Asse 2. Il Dialogo fra Civiltà: inteso come il «contenitore» di attività educative e formative tese ad arricchire reciprocamente il patrimonio culturale degli studenti italiani e stranieri (Pampanini, 2012; 2013). Gli obiettivi che fanno riferimento a questo asse sono: valorizzare le culture di origine degli allievi immigrati; individuare aspetti comuni tra la propria e le culture altrui; analizzare i rapporti tra i diversi gruppi etnici e coglierne i punti di incontro; prendere coscienza di modalità diverse di utilizzare il proprio corpo nella relazione con gli altri e nella danza; riconoscere il valore del patrimonio artistico culturale di civiltà diverse dalla propria; conoscere tradizioni e usanze del proprio ambiente di vita e metterle a confronto con quelle di compagni provenienti da altri paesi, individuandone somiglianze e differenze.

 

Asse 3. La Democrazia Globale: intesa come la tendenza a democratizzare le relazioni internazionali (Pampanini, 2015). Obiettivi: mettere in atto comportamenti di accoglienza, disponibilità, rispetto e tolleranza verso chi è diverso per cultura, religione, provenienza e tradizioni; analizzare il ruolo dei media nel processo di formazione dell’opinione pubblica sugli immigrati; individuare gli aspetti di tipo storico-sociale, economico e geografico che caratterizzano le diverse aree colpite da fenomeni di emigrazione; riconsiderare e discutere il modello di sviluppo occidentale; valutare l’importanza dell’economia dell’ambiente; individuare i fattori di crescita e di sviluppo nell’economia mondiale; conoscere le diverse realtà che si occupano della tutela e dell’assistenza degli immigrati; conoscere le malattie del benessere e quelle del sottosviluppo.

 

Asse 4. Il Global Teacher. Si tratta di un insegnante che possiede Global Competences, cioè capace di affrontare tematiche globali, quali: migrazioni internazionali, pace, guerra, riscaldamento globale, razzismo, processi di democratizzazione, ineguaglianze sociali, redistribuzione del reddito, povertà, consumo responsabile di acqua e cibo, dialogo tra civiltà, inquinamento, etc. Strumento didattico privilegiato del Global Teacher è la «Orbital Classroom» (Cristaldi, 2015; Cristaldi e Pampanini, 2016) intesa come una classe aperta nel senso che è una classe che si collega via Skype con altre classi in altre parti del mondo scambiando opinioni e informazioni su un tema globale. Il Global Teacher è un insegnante sensibile alla nozione di Intelligenza interculturale, capace di usare strumenti tecnologici, di descrivere le tendenze di sviluppo del mondo contemporaneo, di ispirare gli studenti a formulare ipotesi per la soluzione di problemi globali e di entrare in contatto con insegnanti e studenti di altre parti del mondo (Orbital Classroom). 

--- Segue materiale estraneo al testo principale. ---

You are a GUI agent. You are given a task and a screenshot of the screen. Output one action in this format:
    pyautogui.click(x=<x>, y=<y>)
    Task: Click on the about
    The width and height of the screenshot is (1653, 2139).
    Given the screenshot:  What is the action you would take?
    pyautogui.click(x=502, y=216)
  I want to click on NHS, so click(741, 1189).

Il Global Teacher è l’attore della Democrazia Globale. Di questa figura si parla da anni a livello internazionale in linea con la nascita della società globale che ha posto il problema di internazionalizzare la figura dell’insegnante per offrire agli studenti prospettive educative globali (Merryfield et al., 1997; Quezada e Reyes, 2012). Di conseguenza il Global Teacher delinea la figura del Global Student, vale a dire di uno studente che possiede a sua volta Competenze Globali. In particolare, gli studenti dimostrano di possedere competenze globali quando sono consapevoli e curiosi di come funziona il mondo, informati da approfondimenti disciplinari e interdisciplinari, quando è capace di indagare il mondo andando oltre lo spazio che lo circonda, quello che è il suo ambiente immediato, di inquadrare e affrontare problemi significativi, di fare ricerche appropriate, di riconoscere le prospettive degli altri oltre la propria, di essere capace di comunicare idee a un pubblico eterogeneo, di sormontare le barriere geografiche, linguistiche, ideologiche, culturali e di agire per migliorare le condizioni e di essere attori del mondo partecipando in maniera riflessiva (Boix Mansilla e Jackson, 2011).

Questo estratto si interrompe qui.